Pero no dejaré a mis dedos imponer su agenda. Aquí no hay finales felices que agraden a todos. No somos telenovela rosa de dramas que se resuelven en el último episodio. Somos, más bien, una tragedia in crescendo. Será por eso mismo que sentí una rabiosa rebeldía contra la forma que nos describió al mundo el Washington Post del 22 de marzo. ¡Qué humillada me sentí! Indigna, tan orgullosos como somos de nuestro terruño, que nos expongan con una crudeza que no merecemos. Aún…
El periódico habla de una Costa Rica sumida en crimen y drogas. Debe ser por eso que mis dedos estaban indolentes, indecisos entre denunciar ese sesgado reportaje amarillista o confesar con entereza que estamos perdiendo la batalla.

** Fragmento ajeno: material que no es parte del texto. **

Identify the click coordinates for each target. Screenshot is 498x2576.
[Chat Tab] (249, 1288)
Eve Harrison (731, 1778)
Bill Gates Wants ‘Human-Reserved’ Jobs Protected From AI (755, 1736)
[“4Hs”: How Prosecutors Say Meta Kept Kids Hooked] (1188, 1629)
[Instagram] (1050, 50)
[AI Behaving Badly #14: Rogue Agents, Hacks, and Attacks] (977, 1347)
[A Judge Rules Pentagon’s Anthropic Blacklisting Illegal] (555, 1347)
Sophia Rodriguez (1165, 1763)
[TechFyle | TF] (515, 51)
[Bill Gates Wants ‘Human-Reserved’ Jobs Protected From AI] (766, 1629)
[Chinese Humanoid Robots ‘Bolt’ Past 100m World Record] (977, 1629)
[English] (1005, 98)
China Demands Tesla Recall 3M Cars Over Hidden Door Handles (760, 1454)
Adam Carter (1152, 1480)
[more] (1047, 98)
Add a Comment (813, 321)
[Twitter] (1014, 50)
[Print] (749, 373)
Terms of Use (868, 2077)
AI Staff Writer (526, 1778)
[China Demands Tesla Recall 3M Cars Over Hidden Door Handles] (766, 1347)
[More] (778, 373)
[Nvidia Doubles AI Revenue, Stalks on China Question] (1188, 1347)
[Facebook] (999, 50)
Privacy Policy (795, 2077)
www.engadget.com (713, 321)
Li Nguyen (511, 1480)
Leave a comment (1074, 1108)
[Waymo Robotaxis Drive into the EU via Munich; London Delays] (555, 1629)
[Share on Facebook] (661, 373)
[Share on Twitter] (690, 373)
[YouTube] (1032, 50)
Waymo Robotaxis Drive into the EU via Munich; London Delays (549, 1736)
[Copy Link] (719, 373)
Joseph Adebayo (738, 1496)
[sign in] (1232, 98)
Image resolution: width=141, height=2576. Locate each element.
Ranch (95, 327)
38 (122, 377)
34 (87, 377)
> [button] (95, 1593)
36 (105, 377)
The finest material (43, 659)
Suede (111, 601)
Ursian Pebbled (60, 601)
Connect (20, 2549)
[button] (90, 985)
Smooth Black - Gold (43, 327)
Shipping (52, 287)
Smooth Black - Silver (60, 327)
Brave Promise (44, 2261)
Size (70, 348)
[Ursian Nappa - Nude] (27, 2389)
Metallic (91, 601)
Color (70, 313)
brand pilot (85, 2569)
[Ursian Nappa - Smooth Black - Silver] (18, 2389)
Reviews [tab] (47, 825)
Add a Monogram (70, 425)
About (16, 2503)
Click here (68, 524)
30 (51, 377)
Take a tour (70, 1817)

Sí, es cierto. El crimen crece incontenible. Incontrolable, la droga lo penetra todo. Hace apenas unos días llegaron las balas a mi barrio, en la vecindad misma de un Monteran insolentemente encapsulado de estas vivencias. Se conoce lo que nos está llevando en picada: desinversión en seguridad, baja generación de empleos sin calificación, deserción escolar, indiferencia ante el desamparo de las redes de cuidado, institucionalidad social fallida, un sistema político que desfallece y muchas cosas más. El crimen que crece es el termómetro atroz de nuestras falencias.
Sí, es cierto. Somos sitio de tránsito para la droga. Pero esa no es excusa. ¿Por qué antes fuimos excepción y ahora no lo somos? ¿Qué hicimos o dejamos de hacer? Hay quienes prescriben recetas mágicas que nos liberen de enfermedades sociopolíticas crónicas. Son bellos intentos intelectuales de dar sentido al desvarío. Pero luego se constata el amargo sinsabor de la inercia que nos deja en impotencia. Yo solo puedo transmitir el dolor de haber conocido el paraíso de mi infancia, para verlo después perdido.